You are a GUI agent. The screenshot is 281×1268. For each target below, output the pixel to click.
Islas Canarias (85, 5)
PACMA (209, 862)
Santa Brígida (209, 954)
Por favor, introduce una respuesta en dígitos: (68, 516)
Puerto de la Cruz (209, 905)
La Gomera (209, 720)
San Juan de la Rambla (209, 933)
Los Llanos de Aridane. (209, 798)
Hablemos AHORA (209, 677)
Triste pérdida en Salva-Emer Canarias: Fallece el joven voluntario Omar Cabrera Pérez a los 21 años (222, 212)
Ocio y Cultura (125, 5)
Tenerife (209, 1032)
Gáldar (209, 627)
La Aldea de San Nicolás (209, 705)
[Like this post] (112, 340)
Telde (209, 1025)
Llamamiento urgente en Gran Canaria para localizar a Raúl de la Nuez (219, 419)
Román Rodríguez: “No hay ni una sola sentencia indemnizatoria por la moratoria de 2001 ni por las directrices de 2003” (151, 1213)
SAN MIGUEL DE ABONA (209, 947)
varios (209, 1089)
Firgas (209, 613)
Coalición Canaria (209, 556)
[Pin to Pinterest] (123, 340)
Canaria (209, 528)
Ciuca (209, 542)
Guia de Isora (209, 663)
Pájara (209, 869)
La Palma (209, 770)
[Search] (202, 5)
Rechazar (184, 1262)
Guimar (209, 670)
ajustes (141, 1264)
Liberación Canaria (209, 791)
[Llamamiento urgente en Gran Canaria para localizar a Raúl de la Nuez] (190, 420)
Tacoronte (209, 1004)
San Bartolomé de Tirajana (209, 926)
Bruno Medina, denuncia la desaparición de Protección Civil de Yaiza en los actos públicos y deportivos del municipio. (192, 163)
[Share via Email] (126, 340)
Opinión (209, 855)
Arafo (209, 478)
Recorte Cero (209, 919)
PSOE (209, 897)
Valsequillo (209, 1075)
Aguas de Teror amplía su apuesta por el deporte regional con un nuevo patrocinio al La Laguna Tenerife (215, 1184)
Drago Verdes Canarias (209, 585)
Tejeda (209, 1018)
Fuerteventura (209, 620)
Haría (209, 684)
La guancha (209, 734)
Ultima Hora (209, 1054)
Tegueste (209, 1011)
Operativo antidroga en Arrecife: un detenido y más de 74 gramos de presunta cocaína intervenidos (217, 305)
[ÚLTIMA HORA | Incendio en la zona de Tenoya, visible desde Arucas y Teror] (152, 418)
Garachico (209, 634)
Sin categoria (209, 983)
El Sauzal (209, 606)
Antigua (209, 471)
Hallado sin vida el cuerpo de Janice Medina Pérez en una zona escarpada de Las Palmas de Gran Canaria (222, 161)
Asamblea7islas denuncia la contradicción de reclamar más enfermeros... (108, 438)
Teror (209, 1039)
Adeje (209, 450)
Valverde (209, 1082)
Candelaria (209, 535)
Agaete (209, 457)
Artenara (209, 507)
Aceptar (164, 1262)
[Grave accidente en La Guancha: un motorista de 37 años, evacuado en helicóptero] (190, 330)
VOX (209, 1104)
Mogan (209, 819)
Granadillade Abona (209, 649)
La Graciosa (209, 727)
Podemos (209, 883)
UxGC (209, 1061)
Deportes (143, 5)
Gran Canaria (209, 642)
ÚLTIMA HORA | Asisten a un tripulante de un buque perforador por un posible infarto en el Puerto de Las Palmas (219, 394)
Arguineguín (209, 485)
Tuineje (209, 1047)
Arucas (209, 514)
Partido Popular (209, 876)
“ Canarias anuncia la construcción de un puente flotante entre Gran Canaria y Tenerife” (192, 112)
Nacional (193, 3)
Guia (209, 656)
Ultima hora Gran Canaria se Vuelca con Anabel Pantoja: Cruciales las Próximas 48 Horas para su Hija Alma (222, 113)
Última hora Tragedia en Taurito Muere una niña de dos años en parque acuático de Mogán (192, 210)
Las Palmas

# [Enunciado da tarefa]
Substitua "Rechazar" por "Denegar" em todas as entradas acima e reproduza-as sem nenhuma outra alteração.

# [Resposta correta]
You are a GUI agent. The screenshot is 281×1268. For each target below, output the pixel to click.
Islas Canarias (85, 5)
PACMA (209, 862)
Santa Brígida (209, 954)
Por favor, introduce una respuesta en dígitos: (68, 516)
Puerto de la Cruz (209, 905)
La Gomera (209, 720)
San Juan de la Rambla (209, 933)
Los Llanos de Aridane. (209, 798)
Hablemos AHORA (209, 677)
Triste pérdida en Salva-Emer Canarias: Fallece el joven voluntario Omar Cabrera Pérez a los 21 años (222, 212)
Ocio y Cultura (125, 5)
Tenerife (209, 1032)
Gáldar (209, 627)
La Aldea de San Nicolás (209, 705)
[Like this post] (112, 340)
Telde (209, 1025)
Llamamiento urgente en Gran Canaria para localizar a Raúl de la Nuez (219, 419)
Román Rodríguez: “No hay ni una sola sentencia indemnizatoria por la moratoria de 2001 ni por las directrices de 2003” (151, 1213)
SAN MIGUEL DE ABONA (209, 947)
varios (209, 1089)
Firgas (209, 613)
Coalición Canaria (209, 556)
[Pin to Pinterest] (123, 340)
Canaria (209, 528)
Ciuca (209, 542)
Guia de Isora (209, 663)
Pájara (209, 869)
La Palma (209, 770)
[Search] (202, 5)
Denegar (184, 1262)
Guimar (209, 670)
ajustes (141, 1264)
Liberación Canaria (209, 791)
[Llamamiento urgente en Gran Canaria para localizar a Raúl de la Nuez] (190, 420)
Tacoronte (209, 1004)
San Bartolomé de Tirajana (209, 926)
Bruno Medina, denuncia la desaparición de Protección Civil de Yaiza en los actos públicos y deportivos del municipio. (192, 163)
[Share via Email] (126, 340)
Opinión (209, 855)
Arafo (209, 478)
Recorte Cero (209, 919)
PSOE (209, 897)
Valsequillo (209, 1075)
Aguas de Teror amplía su apuesta por el deporte regional con un nuevo patrocinio al La Laguna Tenerife (215, 1184)
Drago Verdes Canarias (209, 585)
Tejeda (209, 1018)
Fuerteventura (209, 620)
Haría (209, 684)
La guancha (209, 734)
Ultima Hora (209, 1054)
Tegueste (209, 1011)
Operativo antidroga en Arrecife: un detenido y más de 74 gramos de presunta cocaína intervenidos (217, 305)
[ÚLTIMA HORA | Incendio en la zona de Tenoya, visible desde Arucas y Teror] (152, 418)
Garachico (209, 634)
Sin categoria (209, 983)
El Sauzal (209, 606)
Antigua (209, 471)
Hallado sin vida el cuerpo de Janice Medina Pérez en una zona escarpada de Las Palmas de Gran Canaria (222, 161)
Asamblea7islas denuncia la contradicción de reclamar más enfermeros... (108, 438)
Teror (209, 1039)
Adeje (209, 450)
Valverde (209, 1082)
Candelaria (209, 535)
Agaete (209, 457)
Artenara (209, 507)
Aceptar (164, 1262)
[Grave accidente en La Guancha: un motorista de 37 años, evacuado en helicóptero] (190, 330)
VOX (209, 1104)
Mogan (209, 819)
Granadillade Abona (209, 649)
La Graciosa (209, 727)
Podemos (209, 883)
UxGC (209, 1061)
Deportes (143, 5)
Gran Canaria (209, 642)
ÚLTIMA HORA | Asisten a un tripulante de un buque perforador por un posible infarto en el Puerto de Las Palmas (219, 394)
Arguineguín (209, 485)
Tuineje (209, 1047)
Arucas (209, 514)
Partido Popular (209, 876)
“ Canarias anuncia la construcción de un puente flotante entre Gran Canaria y Tenerife” (192, 112)
Nacional (193, 3)
Guia (209, 656)
Ultima hora Gran Canaria se Vuelca con Anabel Pantoja: Cruciales las Próximas 48 Horas para su Hija Alma (222, 113)
Última hora Tragedia en Taurito Muere una niña de dos años en parque acuático de Mogán (192, 210)
Las Palmas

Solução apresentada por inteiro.